Wirtschaftswoche Nr. 49, 27. November 1997, S. 42-44.
Auch wenn die Europäische Zentralbank (EZB) und der Euro noch nicht bestehen, ist der Streit über die künftige Verteilung der EZB-Gewinne in vollem Gang. Die Deutschen fühlen sich benachteiligt, ohne recht zu wissen, wie groß die Einbußen wirklich sein werden. Es geistern Zahlen zwischen 13 und 150 Milliarden Mark durch die Medien. Ursache des Verlustes für die Deutschen ist, dass sie, wenn alle EU-Länder bei der Währungsunion mitmachen, nur 25 Prozent der Geldschöpfungsgewinne bekommen, obwohl sie über 30 Prozent produziert haben. Der Ökonom Hans-Werner Sinn aus München, der die Diskussion mit einer Zahl von 60 Milliarden Mark Gesamtverlust ins Rollen brachte, hat dazu ein Märchen geschrieben, um die unterschiedlichen Positionen aus seiner Sicht verständlich zu machen. Dabei vergleicht er die Bundesbank (Buba) mit einem Bauern, der mit Kühen (verzinsliche Wertpapiere im Besitz der Bundesbank), Milch (Zinsen auf diese Wertpapiere) und Gold (Zentralbankgeld, Mark oder Euro) wirtschaftet (ein Scheffel Gold gleiche eine Milliarde Mark) und nun mit anderen Bauern in eine gemeinschaftliche Molkereigenossenschaft (EZB) eintritt.
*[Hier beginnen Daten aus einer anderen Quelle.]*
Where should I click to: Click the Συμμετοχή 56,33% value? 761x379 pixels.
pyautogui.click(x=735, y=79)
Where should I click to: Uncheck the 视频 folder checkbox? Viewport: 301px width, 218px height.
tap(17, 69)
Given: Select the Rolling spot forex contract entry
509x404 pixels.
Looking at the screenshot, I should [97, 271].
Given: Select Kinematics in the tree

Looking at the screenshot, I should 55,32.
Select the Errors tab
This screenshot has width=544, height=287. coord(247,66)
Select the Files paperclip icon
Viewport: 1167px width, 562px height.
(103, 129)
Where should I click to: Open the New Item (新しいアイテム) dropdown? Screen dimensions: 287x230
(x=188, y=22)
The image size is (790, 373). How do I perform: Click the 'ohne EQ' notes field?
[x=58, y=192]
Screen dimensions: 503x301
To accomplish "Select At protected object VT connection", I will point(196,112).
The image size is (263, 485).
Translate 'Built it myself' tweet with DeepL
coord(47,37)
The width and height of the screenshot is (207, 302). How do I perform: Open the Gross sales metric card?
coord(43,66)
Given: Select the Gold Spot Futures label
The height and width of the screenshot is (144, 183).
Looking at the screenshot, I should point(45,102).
Es war einmal ein Bauer, Buba genannt, der wohnte in der Grafschaft Emu, und wie allen Bauern dieser Grafschaft ging es ihm gut. Einer göttlichen Fügung war es nämlich zu verdanken, dass in Emu Gold gefunden wurde. Es fand sich in den Bächen, im Feld und eigentlich überall. Bauer Buba war besonders wohlhabend, denn in einem Hügel der an seine Felder grenzte gab es eine Goldmine. Immer, wenn Buba Zeit hatte, nahm er sich Pikkel, Hammer und Meißel, um wieder ein wenig Gold aus dem Fels zu schlagen. Die Bauern waren klug. Sie wussten, dass man Gold nicht essen kann, und darum verwendeten sie alles Gold, das sie fanden, um Kühe zu kaufen. Ein jeder war bestrebt, eine große Kuhherde zu halten und viel Milch für seine Sippschaft zu erzeugen. Buba gab die meiste Milch seinem Vetter Fimi, denn er hatte ein gutes Herz, und es gefiel ihm, dass Fimi mit der Milch die Armen zu speisen pflegte.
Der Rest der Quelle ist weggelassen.